> Data provided:
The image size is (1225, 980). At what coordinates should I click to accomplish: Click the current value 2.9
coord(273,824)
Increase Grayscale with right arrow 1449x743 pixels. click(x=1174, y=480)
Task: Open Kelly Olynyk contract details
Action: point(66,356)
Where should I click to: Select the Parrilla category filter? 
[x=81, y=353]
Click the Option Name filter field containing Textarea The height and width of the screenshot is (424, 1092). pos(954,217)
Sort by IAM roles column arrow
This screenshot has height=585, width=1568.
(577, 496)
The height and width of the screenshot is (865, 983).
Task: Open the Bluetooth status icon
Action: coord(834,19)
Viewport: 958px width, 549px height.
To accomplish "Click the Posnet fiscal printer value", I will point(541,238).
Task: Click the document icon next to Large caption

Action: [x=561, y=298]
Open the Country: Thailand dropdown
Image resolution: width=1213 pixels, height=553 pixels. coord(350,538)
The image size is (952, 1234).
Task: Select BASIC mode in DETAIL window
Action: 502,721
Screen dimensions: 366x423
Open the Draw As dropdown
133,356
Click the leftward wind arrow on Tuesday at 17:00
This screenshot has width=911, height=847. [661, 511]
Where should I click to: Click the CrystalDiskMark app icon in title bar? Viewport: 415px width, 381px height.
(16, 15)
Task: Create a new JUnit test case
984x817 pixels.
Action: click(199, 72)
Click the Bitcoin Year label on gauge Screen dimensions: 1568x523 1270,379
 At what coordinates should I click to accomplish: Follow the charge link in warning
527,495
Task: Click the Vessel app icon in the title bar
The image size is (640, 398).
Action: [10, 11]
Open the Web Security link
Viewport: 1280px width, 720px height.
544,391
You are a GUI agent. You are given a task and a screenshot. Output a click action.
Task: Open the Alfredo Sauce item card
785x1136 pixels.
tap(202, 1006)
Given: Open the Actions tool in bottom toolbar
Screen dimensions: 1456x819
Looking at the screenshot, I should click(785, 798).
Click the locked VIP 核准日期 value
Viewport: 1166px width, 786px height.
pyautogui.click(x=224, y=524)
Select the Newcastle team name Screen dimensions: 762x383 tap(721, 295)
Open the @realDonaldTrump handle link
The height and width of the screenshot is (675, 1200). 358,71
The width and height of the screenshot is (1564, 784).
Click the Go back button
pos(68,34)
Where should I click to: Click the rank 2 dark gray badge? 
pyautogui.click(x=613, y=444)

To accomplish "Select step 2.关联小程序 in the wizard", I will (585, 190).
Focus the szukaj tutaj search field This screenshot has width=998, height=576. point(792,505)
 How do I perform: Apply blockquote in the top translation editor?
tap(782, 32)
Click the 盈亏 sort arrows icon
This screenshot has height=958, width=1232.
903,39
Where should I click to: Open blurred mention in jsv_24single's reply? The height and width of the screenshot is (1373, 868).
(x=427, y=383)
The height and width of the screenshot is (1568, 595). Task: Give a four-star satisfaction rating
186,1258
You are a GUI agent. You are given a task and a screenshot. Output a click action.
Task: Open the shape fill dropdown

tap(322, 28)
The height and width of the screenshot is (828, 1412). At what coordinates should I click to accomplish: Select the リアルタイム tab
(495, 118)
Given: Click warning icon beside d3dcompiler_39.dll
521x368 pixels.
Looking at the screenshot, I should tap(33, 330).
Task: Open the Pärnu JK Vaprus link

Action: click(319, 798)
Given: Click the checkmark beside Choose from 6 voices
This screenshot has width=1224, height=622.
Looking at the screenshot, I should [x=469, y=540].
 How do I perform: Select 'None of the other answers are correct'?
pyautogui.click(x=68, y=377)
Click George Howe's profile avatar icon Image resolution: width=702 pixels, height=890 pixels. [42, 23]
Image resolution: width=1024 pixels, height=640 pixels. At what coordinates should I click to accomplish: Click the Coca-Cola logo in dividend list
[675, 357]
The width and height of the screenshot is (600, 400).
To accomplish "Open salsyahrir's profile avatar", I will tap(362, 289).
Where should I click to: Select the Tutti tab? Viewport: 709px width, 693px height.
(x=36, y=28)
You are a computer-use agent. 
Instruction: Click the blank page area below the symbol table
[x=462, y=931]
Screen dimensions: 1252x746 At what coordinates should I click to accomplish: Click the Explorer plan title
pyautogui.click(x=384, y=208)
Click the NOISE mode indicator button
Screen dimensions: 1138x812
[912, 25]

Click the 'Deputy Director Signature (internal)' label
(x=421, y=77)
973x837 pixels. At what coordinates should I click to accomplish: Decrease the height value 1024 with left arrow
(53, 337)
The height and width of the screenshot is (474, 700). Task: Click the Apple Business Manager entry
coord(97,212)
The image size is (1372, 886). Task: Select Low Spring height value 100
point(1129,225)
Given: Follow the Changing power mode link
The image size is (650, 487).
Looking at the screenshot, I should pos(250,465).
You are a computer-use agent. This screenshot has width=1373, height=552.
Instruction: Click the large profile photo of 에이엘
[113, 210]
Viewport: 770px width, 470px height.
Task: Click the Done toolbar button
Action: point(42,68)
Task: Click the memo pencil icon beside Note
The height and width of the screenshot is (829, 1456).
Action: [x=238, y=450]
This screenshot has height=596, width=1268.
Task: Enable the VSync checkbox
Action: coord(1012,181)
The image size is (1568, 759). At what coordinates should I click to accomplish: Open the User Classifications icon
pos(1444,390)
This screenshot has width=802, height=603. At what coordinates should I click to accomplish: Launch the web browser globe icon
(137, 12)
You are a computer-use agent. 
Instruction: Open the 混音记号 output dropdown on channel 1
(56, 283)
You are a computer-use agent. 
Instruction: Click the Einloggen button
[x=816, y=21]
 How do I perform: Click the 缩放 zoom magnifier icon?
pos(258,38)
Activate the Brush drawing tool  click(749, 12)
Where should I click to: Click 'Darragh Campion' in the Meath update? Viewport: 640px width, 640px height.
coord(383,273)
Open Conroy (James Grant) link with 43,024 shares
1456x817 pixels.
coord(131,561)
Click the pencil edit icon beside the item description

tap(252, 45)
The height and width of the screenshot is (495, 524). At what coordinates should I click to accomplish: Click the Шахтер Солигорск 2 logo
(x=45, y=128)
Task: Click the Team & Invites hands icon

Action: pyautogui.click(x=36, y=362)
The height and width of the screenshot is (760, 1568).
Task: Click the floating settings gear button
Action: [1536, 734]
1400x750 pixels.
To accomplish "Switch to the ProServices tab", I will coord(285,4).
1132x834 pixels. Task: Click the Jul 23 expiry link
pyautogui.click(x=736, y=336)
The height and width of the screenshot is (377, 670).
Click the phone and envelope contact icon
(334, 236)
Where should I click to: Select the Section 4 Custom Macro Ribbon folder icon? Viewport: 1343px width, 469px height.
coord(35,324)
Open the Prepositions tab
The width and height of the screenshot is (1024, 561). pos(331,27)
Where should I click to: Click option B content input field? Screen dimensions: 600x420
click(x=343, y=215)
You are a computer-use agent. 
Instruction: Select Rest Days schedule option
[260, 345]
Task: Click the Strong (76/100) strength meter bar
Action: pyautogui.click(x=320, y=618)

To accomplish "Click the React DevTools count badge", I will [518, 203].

> Exercise goal: Whatever the number of entries above, each one is to be copied exactly.

> Exercise answer:
The image size is (1225, 980). At what coordinates should I click to accomplish: Click the current value 2.9
coord(273,824)
Increase Grayscale with right arrow 1449x743 pixels. click(x=1174, y=480)
Task: Open Kelly Olynyk contract details
Action: point(66,356)
Where should I click to: Select the Parrilla category filter? 
[x=81, y=353]
Click the Option Name filter field containing Textarea The height and width of the screenshot is (424, 1092). pos(954,217)
Sort by IAM roles column arrow
This screenshot has height=585, width=1568.
(577, 496)
The height and width of the screenshot is (865, 983).
Task: Open the Bluetooth status icon
Action: coord(834,19)
Viewport: 958px width, 549px height.
To accomplish "Click the Posnet fiscal printer value", I will point(541,238).
Task: Click the document icon next to Large caption

Action: [x=561, y=298]
Open the Country: Thailand dropdown
Image resolution: width=1213 pixels, height=553 pixels. coord(350,538)
The image size is (952, 1234).
Task: Select BASIC mode in DETAIL window
Action: 502,721
Screen dimensions: 366x423
Open the Draw As dropdown
133,356
Click the leftward wind arrow on Tuesday at 17:00
This screenshot has width=911, height=847. [661, 511]
Where should I click to: Click the CrystalDiskMark app icon in title bar? Viewport: 415px width, 381px height.
(16, 15)
Task: Create a new JUnit test case
984x817 pixels.
Action: click(199, 72)
Click the Bitcoin Year label on gauge Screen dimensions: 1568x523 1270,379
 At what coordinates should I click to accomplish: Follow the charge link in warning
527,495
Task: Click the Vessel app icon in the title bar
The image size is (640, 398).
Action: [10, 11]
Open the Web Security link
Viewport: 1280px width, 720px height.
544,391
You are a GUI agent. You are given a task and a screenshot. Output a click action.
Task: Open the Alfredo Sauce item card
785x1136 pixels.
tap(202, 1006)
Given: Open the Actions tool in bottom toolbar
Screen dimensions: 1456x819
Looking at the screenshot, I should click(785, 798).
Click the locked VIP 核准日期 value
Viewport: 1166px width, 786px height.
pyautogui.click(x=224, y=524)
Select the Newcastle team name Screen dimensions: 762x383 tap(721, 295)
Open the @realDonaldTrump handle link
The height and width of the screenshot is (675, 1200). 358,71
The width and height of the screenshot is (1564, 784).
Click the Go back button
pos(68,34)
Where should I click to: Click the rank 2 dark gray badge? 
pyautogui.click(x=613, y=444)

To accomplish "Select step 2.关联小程序 in the wizard", I will (585, 190).
Focus the szukaj tutaj search field This screenshot has width=998, height=576. point(792,505)
 How do I perform: Apply blockquote in the top translation editor?
tap(782, 32)
Click the 盈亏 sort arrows icon
This screenshot has height=958, width=1232.
903,39
Where should I click to: Open blurred mention in jsv_24single's reply? The height and width of the screenshot is (1373, 868).
(x=427, y=383)
The height and width of the screenshot is (1568, 595). Task: Give a four-star satisfaction rating
186,1258
You are a GUI agent. You are given a task and a screenshot. Output a click action.
Task: Open the shape fill dropdown

tap(322, 28)
The height and width of the screenshot is (828, 1412). At what coordinates should I click to accomplish: Select the リアルタイム tab
(495, 118)
Given: Click warning icon beside d3dcompiler_39.dll
521x368 pixels.
Looking at the screenshot, I should tap(33, 330).
Task: Open the Pärnu JK Vaprus link

Action: click(319, 798)
Given: Click the checkmark beside Choose from 6 voices
This screenshot has width=1224, height=622.
Looking at the screenshot, I should [x=469, y=540].
 How do I perform: Select 'None of the other answers are correct'?
pyautogui.click(x=68, y=377)
Click George Howe's profile avatar icon Image resolution: width=702 pixels, height=890 pixels. [42, 23]
Image resolution: width=1024 pixels, height=640 pixels. At what coordinates should I click to accomplish: Click the Coca-Cola logo in dividend list
[675, 357]
The width and height of the screenshot is (600, 400).
To accomplish "Open salsyahrir's profile avatar", I will tap(362, 289).
Where should I click to: Select the Tutti tab? Viewport: 709px width, 693px height.
(x=36, y=28)
You are a computer-use agent. 
Instruction: Click the blank page area below the symbol table
[x=462, y=931]
Screen dimensions: 1252x746 At what coordinates should I click to accomplish: Click the Explorer plan title
pyautogui.click(x=384, y=208)
Click the NOISE mode indicator button
Screen dimensions: 1138x812
[912, 25]

Click the 'Deputy Director Signature (internal)' label
(x=421, y=77)
973x837 pixels. At what coordinates should I click to accomplish: Decrease the height value 1024 with left arrow
(53, 337)
The height and width of the screenshot is (474, 700). Task: Click the Apple Business Manager entry
coord(97,212)
The image size is (1372, 886). Task: Select Low Spring height value 100
point(1129,225)
Given: Follow the Changing power mode link
The image size is (650, 487).
Looking at the screenshot, I should pos(250,465).
You are a computer-use agent. This screenshot has width=1373, height=552.
Instruction: Click the large profile photo of 에이엘
[113, 210]
Viewport: 770px width, 470px height.
Task: Click the Done toolbar button
Action: point(42,68)
Task: Click the memo pencil icon beside Note
The height and width of the screenshot is (829, 1456).
Action: [x=238, y=450]
This screenshot has height=596, width=1268.
Task: Enable the VSync checkbox
Action: coord(1012,181)
The image size is (1568, 759). At what coordinates should I click to accomplish: Open the User Classifications icon
pos(1444,390)
This screenshot has width=802, height=603. At what coordinates should I click to accomplish: Launch the web browser globe icon
(137, 12)
You are a computer-use agent. 
Instruction: Open the 混音记号 output dropdown on channel 1
(56, 283)
You are a computer-use agent. 
Instruction: Click the Einloggen button
[x=816, y=21]
 How do I perform: Click the 缩放 zoom magnifier icon?
pos(258,38)
Activate the Brush drawing tool  click(749, 12)
Where should I click to: Click 'Darragh Campion' in the Meath update? Viewport: 640px width, 640px height.
coord(383,273)
Open Conroy (James Grant) link with 43,024 shares
1456x817 pixels.
coord(131,561)
Click the pencil edit icon beside the item description

tap(252, 45)
The height and width of the screenshot is (495, 524). At what coordinates should I click to accomplish: Click the Шахтер Солигорск 2 logo
(x=45, y=128)
Task: Click the Team & Invites hands icon

Action: pyautogui.click(x=36, y=362)
The height and width of the screenshot is (760, 1568).
Task: Click the floating settings gear button
Action: [1536, 734]
1400x750 pixels.
To accomplish "Switch to the ProServices tab", I will coord(285,4).
1132x834 pixels. Task: Click the Jul 23 expiry link
pyautogui.click(x=736, y=336)
The height and width of the screenshot is (377, 670).
Click the phone and envelope contact icon
(334, 236)
Where should I click to: Select the Section 4 Custom Macro Ribbon folder icon? Viewport: 1343px width, 469px height.
coord(35,324)
Open the Prepositions tab
The width and height of the screenshot is (1024, 561). pos(331,27)
Where should I click to: Click option B content input field? Screen dimensions: 600x420
click(x=343, y=215)
You are a computer-use agent. 
Instruction: Select Rest Days schedule option
[260, 345]
Task: Click the Strong (76/100) strength meter bar
Action: pyautogui.click(x=320, y=618)

To accomplish "Click the React DevTools count badge", I will [518, 203].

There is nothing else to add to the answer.